Equities and commodities rallied after the European Central Bank unexpectedly cut interest rates and the region’s leaders increased pressure on Greece to accept a bailout. The Standard & Poor’s GSCI Index of 24 raw materials headed for a second straight gain, led by zinc, cattle and soybeans. Coffee prices have tumbled 21 percent since the end of August.
“A lot of the bad news has already been factored into prices after the declines we’ve seen recently, and so it takes only a little bit of good news to get people buying again,” Michael Smith, the president of T&K Futures & Options in Port St.

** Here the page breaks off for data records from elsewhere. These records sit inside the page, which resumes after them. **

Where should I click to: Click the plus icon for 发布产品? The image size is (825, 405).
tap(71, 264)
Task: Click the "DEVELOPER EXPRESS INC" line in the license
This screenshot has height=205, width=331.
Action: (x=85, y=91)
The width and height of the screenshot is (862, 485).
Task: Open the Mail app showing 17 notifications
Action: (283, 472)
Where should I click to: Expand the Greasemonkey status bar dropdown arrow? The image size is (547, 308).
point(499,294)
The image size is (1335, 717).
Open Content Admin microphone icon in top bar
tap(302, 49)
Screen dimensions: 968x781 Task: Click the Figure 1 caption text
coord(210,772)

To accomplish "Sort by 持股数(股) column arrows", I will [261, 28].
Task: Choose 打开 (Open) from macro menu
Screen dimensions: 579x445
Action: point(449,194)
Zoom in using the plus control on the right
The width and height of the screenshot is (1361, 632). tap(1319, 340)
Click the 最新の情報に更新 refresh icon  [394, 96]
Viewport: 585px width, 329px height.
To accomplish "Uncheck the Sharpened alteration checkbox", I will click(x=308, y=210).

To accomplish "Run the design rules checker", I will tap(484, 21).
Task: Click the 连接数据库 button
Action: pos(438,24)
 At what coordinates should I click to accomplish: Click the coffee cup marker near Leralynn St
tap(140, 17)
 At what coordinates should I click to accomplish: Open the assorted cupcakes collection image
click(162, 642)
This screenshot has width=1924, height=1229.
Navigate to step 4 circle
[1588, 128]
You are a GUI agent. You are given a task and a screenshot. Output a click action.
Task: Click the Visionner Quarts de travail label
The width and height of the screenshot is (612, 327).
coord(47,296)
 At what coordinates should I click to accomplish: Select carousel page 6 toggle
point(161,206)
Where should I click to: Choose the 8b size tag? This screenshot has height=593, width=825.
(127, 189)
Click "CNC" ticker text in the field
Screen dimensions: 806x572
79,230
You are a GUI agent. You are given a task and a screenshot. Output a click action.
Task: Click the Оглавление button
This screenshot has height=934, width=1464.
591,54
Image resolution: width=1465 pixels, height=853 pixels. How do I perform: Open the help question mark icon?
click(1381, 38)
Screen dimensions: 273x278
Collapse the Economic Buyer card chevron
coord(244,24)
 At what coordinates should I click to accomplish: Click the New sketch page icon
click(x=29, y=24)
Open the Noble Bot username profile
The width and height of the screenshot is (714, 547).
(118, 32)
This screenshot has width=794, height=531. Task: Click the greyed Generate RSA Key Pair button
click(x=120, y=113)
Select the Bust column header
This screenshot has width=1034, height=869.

Lucie, Florida, said in a telephone interview. “You’re going to see a lot more fund money coming in.”
Arabica coffee for December delivery rose 1.3 percent to settle at $2.268 a pound at 2 p.m. on ICE Futures U.S. in New York, the biggest gain since Oct. 24.
Raw-sugar futures for March delivery advanced 0.9 percent to 25.65 cents a pound in New York, the largest increase since Oct. 27. Prices are down 8.2 percent since mid-October.
Sugar shipments to China, the world’s top consumer after India, may be higher than analysts forecast, according to Newedge Group, the biggest U.S. sugar-futures broker. While most analysts estimate imports for the 2011-2012 marketing year at about 2.5 million metric tons, a rate of import growth similar to the past two years would boost the figure to 2.97 million, Michael McDougall, a senior vice president at New York-based Newedge, said in a report.
In London futures trading, coffee fell and sugar advanced on NYSE Liffe.